Conventionally, a two-terminal power system to which a protection relay apparatus 10 shown in FIG. 15, for example, is applied is known. Currents detected by current transformers (instrument current transformers) 2 and a signal indicating the opened or closed state of the contacts of a circuit breaker 4 are input to the protection relay apparatus 10. The protection relay apparatus 10 detects a fault based on currents detected by the current transformers. When detecting a fault, the protection relay apparatus 10 outputs an interruption signal to the circuit breaker 4 to open the contacts of the circuit breaker 4. By opening the circuit breaker 4, the fault current is interrupted. Closing the circuit breaker 4 (that is, closing) again after the circuit breaker 4 was tripped is called reclosing the circuit breaker 4 or reclosing. It is possible to reduce power failure time by reclosing after tripping the circuit breaker 4.
The reclosing has various systems depending on the number of lines and the condition of a fault. For example, a single-phase reclosing system in which the circuit breaker of only a fault phase is opened and reclosed in the case of a fault (single-phase fault) that occurs in one phase of three phases, a three-phase reclosing system in which the three phases are reclosed after they are interrupted in the case of a fault in two or more phases and the like are known. Further, in a power transmission line system including two parallel lines, a multi-phase reclosing system for selecting only a fault phase and reclosing the circuit breaker at high speed in a condition that sound phases of two or more phases in which no fault occurs are present and the parallel lines are interconnected after a fault phase was interrupted is known.
A time from the fault interruption time until the circuit breaker is reclosed is called a reclosing no-voltage time. Generally, the reclosing no-voltage time is set to approximately one second in the single-phase reclosing system and multi-phase reclosing system and is set to approximately two seconds in the three-phase reclosing system.

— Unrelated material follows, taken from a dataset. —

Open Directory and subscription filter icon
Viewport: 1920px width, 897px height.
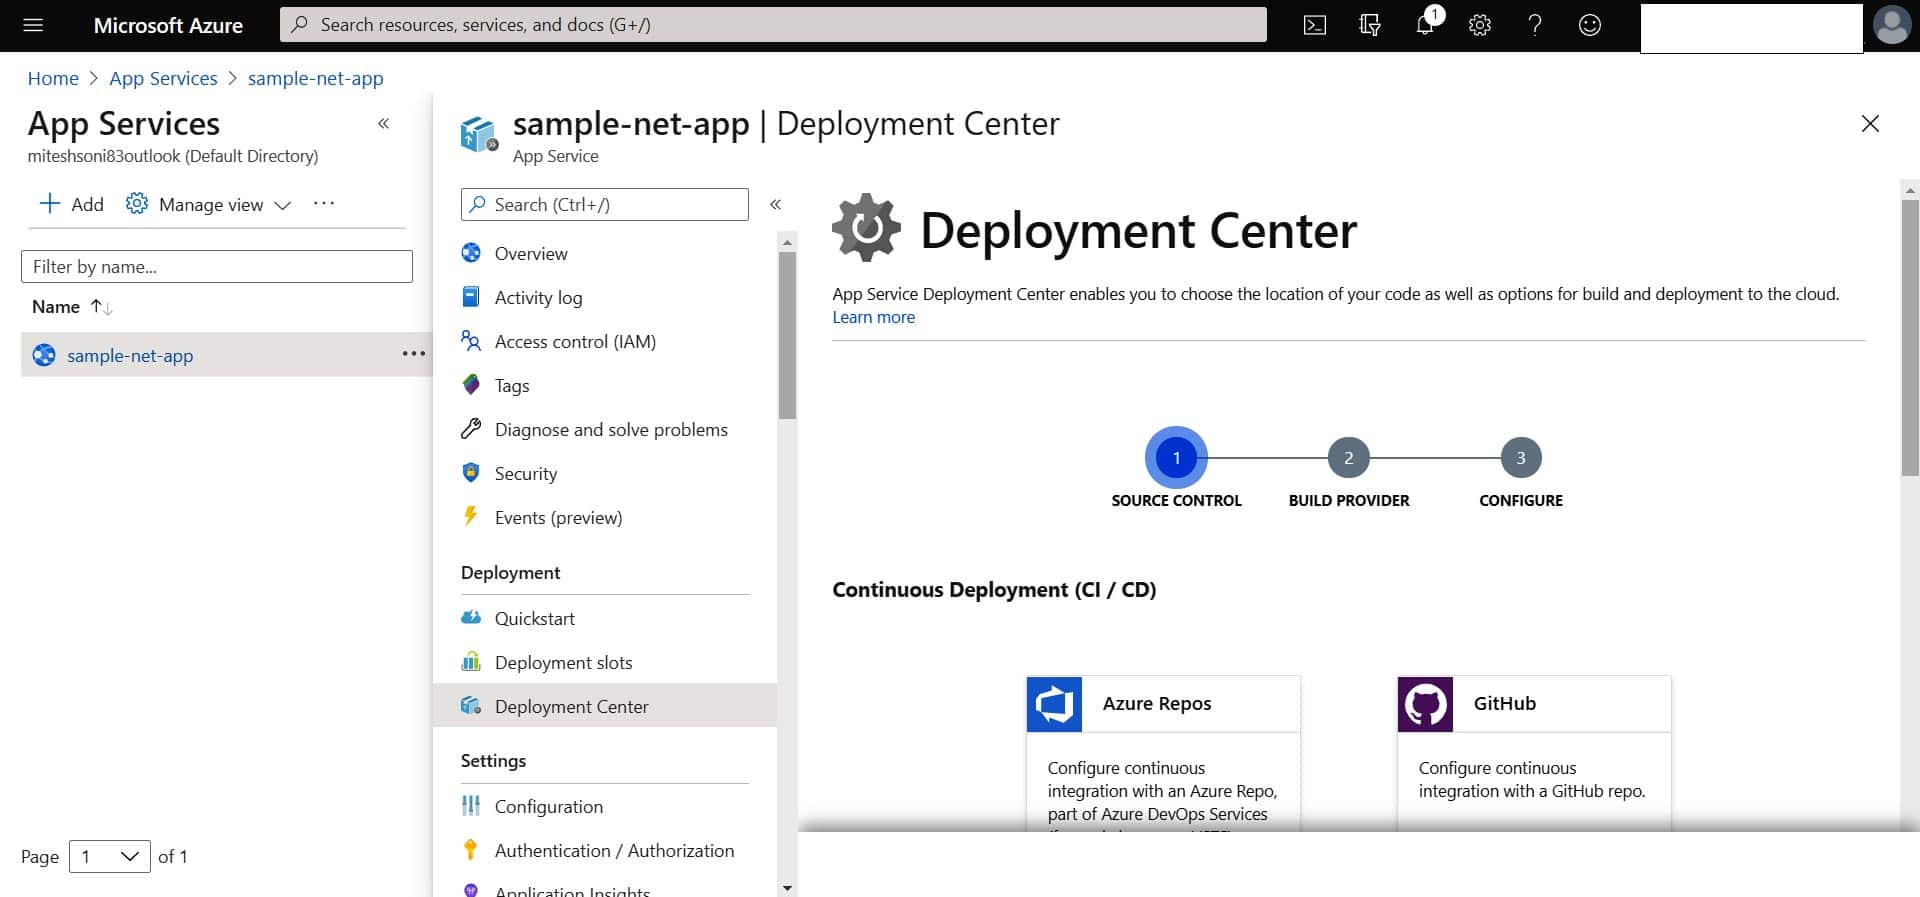point(1370,25)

Next, the time chart indicating the correlation of operation timings of the protection relay apparatus 10 and the circuit breaker 4a from occurrence of a fault to closing of the circuit breaker 4a is shown in FIG. 16. The protection relay apparatus 10 of the power transmission line outputs an opening instruction to the circuit breaker 4a at the time of occurrence of a fault. As a result, the circuit breaker 4a is opened. However, an arc occurs between the contacts of the circuit breaker 4a immediately after being opened. While an arc is being generated, a fault current continues to flow in the circuit breaker 4a. In the case of an alternating current system, the arc between the contacts extinguishes when the current becomes zero. As a result, interruption of the fault current is completed.
In a system fault, a secondary arc at the fault point extinguishes after interruption of the fault current is completed and the circuit breaker is reclosed after waiting for arc ions to be eliminated. The time (de-ionization time) until the arc ions are eliminated depends on an arc current, system voltage, line extending length, wind speed at the fault point and the like. Therefore, the reclosing no-voltage time is set longer than the de-ionization time.
However, in the case of a permanent fault due to the contact of trees or open circuit or the like, a fault occurs again even if the circuit breaker is reclosed after an elapse of the set reclosing no-voltage time. Thus, reclosing the circuit breaker while a fault lasts damages a part of the system (circuit breaker, transformer or power transmission line) and further influences the stability of the power system.